Fortunately, there are plenty of ways you can lighten your load and boost your business while keeping complete control of the reins. Start with the following advice, courtesy of HamroLinko.
Protect Your Personal Assets
Every business needs a legal structure, and when you’re developing and expanding your business, it’s critical to consider not only your current situation but also your future. For this reason, a limited liability company (LLC) suits a great many small business owners.
Even though you’re flying solo right now, there may come a time in the not so distant future when you’re adding on and growing. An LLC has the flexibility to scale with your business, plus, as the name suggests, it protects your personal property in the event your business experiences legal or financial issues.
There are also tax advantages, as the Houston Chronicle explains, as business owners are taxed at the personal level, rather than a business level. If you decide an LLC is right for you, you can even sidestep an attorney and file through an online service. Just make sure you establish your LLC in accordance with the regulations where you live.

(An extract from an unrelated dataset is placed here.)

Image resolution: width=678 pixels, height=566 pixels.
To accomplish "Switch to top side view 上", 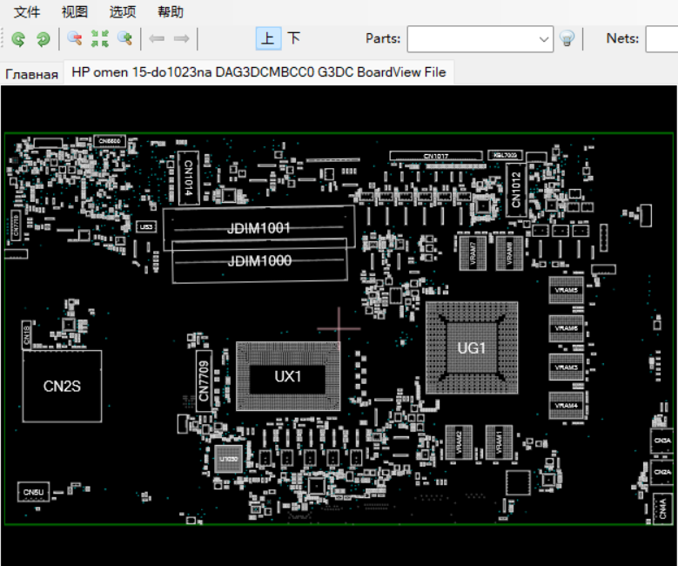I will (268, 38).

Build and Sustain Your Professional Network
A professional network isn’t just a list of hoarded business cards — used properly, it’s one of the most valuable assets your business can have. Other business professionals can serve as word-of-mouth marketing, as well as connect you with resources you might not have known existed otherwise. Connect with your local business associations, area colleges, and even organizations dedicated to retirees.

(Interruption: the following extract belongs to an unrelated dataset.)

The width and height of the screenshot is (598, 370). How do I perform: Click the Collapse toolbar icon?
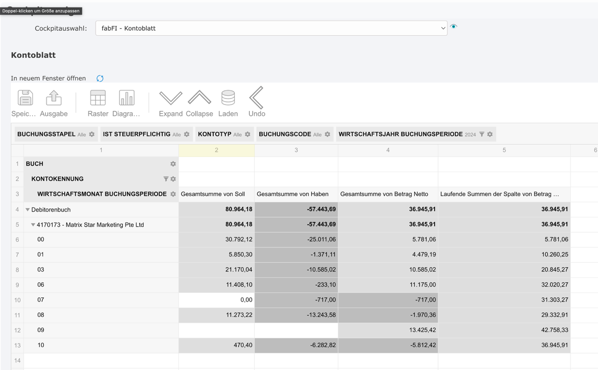[x=199, y=98]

Meeting other movers and shakers will broaden your horizons — and your network — leaving a world of possibilities at your fingertips.
More experienced owners can serve as mentors and guides; your peers just starting out will be valuable sources of solidarity. If you share a coworking space, MOO notes this is another great place to begin building your network.
Of course, opportunities don’t end there. Use sites like Meetup to find networking opportunities in your area. Online networking is great and can be valuable, but it’s hard to beat an in-person introduction. Follow up with the people you meet and stay in touch over time. Not only will this ensure they remember who you are, but it will also keep your company on their minds when they talk with other pros.